“Oh yeah?” She pressed her luscious body up against him, setting off all sorts of danger alarm bells that his hard lusting body overrode. Her leg hooked around his and before he knew it, he was flat on his ass with Veronica towering over him, hands on her hips and a smirk on her lips. “See you at the bottom.”
Quick as a pixie on speed, she took off down the beanstalk.
“Babe, you have no idea.” He stood, dusted the cloud fluff from his jeans and followed the only woman he’d ever loved.
Chapter 6
A blade of grass poked Veronica in the back of the neck, but she refused to move. Safe at last from the mindless, brain-eating zombies, all she wanted was to lie back in the prickly grass with her eyes closed and meditate until she no longer wanted to throttle Antoine.
She was going to be here for a while.
Her belly expanded with each deep breath, then sank until she swore she could feel it touching her spine. The whole time, she pictured the peacock-blue hammock in her backyard swaying in the breeze. It swung forward as she inhaled and backward when she exhaled.
“Are you still alive?” Jax asked.
Keeping her eyes closed, she fought not to let the hammock disappear. “Just taking a quiet moment.”

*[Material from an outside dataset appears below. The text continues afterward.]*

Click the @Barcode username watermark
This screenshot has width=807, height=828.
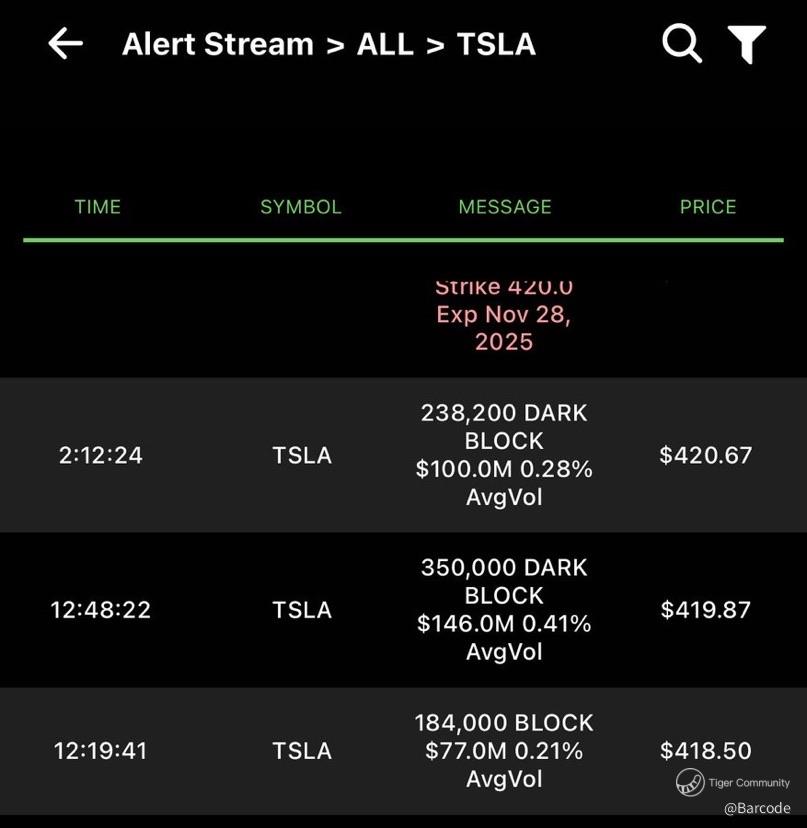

“Afraid you’ll string him up by his nose hairs?”
“Something like that.” She smiled despite the fast-fading hammock.
The air shifted around her as something–or, to be more precise, someone–settled next to her. She didn’t need to open her eyes to know it was Jax. A tingle broke out across her skin, perking up her nipples and a ripple of excitemen
t washed across her nether regions.
Poof! The hammock vanished.
Shifting a few inches away from him, she prayed the distance would minimize his impact on her. The man had already hurt her once; she’d be damned if she let him do it again even after his heroics–and that kiss–this afternoon. She was plenty grateful, she just wasn’t a glutton for punishment. Forcing her jaw to unclench, she sank, trying to conjure the hammock from the deep, dark corners of her imagination.
Forward, inhale. Backward, exhale. The coiled muscles in her shoulders unwound. Her scowl melted. The hammock reappeared. But this time Jax relaxed in it. He smirked at her as it swung back and forth. Her thighs clenched and her body turned to liquid gold–hot, melty and exactly the last thing she needed to be feeling around Jax Taylor.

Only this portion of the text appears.